Shrouded in myth, the island was idealized by outsiders, who considered it a tropical Shangri-La. But as the world was to discover two centuries after the mutiny, it was also a place of sinister secrets. In this riveting account, Kathy Marks tells the disturbing saga and asks profound questions about human behavior.
In 2000, police descended on the British territory -- a lump of volcanic rock hundreds of miles from the nearest inhabited land -- to investigate an allegation of rape of a fifteen-year-old girl. They found themselves speaking to dozens of women and uncovering a trail of child abuse dating back at least three generations.
Scarcely a Pitcairn man was untainted by the allegations, it seemed, and barely a girl growing up on the island, home to just forty-seven people, had escaped. Yet most islanders, including the victims' mothers, feigned ignorance or claimed it was South Pacific "culture" -- the Pitcairn "way of life."

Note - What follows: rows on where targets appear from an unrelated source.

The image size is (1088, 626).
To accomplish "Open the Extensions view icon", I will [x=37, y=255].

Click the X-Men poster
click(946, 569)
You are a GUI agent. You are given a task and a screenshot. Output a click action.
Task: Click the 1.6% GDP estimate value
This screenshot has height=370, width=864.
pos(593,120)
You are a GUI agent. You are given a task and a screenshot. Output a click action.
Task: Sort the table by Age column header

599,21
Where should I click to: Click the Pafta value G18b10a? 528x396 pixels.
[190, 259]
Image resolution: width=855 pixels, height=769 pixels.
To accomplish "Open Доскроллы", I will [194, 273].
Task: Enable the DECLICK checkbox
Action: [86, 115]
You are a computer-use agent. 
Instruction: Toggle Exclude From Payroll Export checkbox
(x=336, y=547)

The ensuing trials would tear the close-knit, interrelated community apart, for every family contained an offender or a victim -- often both. The very future of the island, dependent on its men and their prowess in the longboats, appeared at risk. The islanders were resentful toward British authorities, whom they regarded as colonialists, and the newly arrived newspeople, who asked nettlesome questions and whose daily dispatches were closely scrutinized on the Internet.
The court case commanded worldwide attention. And as a succession of men passed through Pitcairn's makeshift courtroom, disturbing questions surfaced. How had the abuse remained hidden so long? Was it inevitable in such a place? Was Pitcairn a real-life Lord of the Flies?
One of only six journalists to cover the trials, Marks lived on Pitcairn for six weeks, with the accused men as her neighbors. She depicts, vividly, the attractions and everyday difficulties of living on a remote tropical island. Moreover, outside court, she had daily encounters with the islanders, not all of them civil, and observed firsthand how the tiny, claustrophobic community ticked: the gossip, the feuding, the claustrophobic intimacy -- and the power dynamics that had allowed the abuse to flourish.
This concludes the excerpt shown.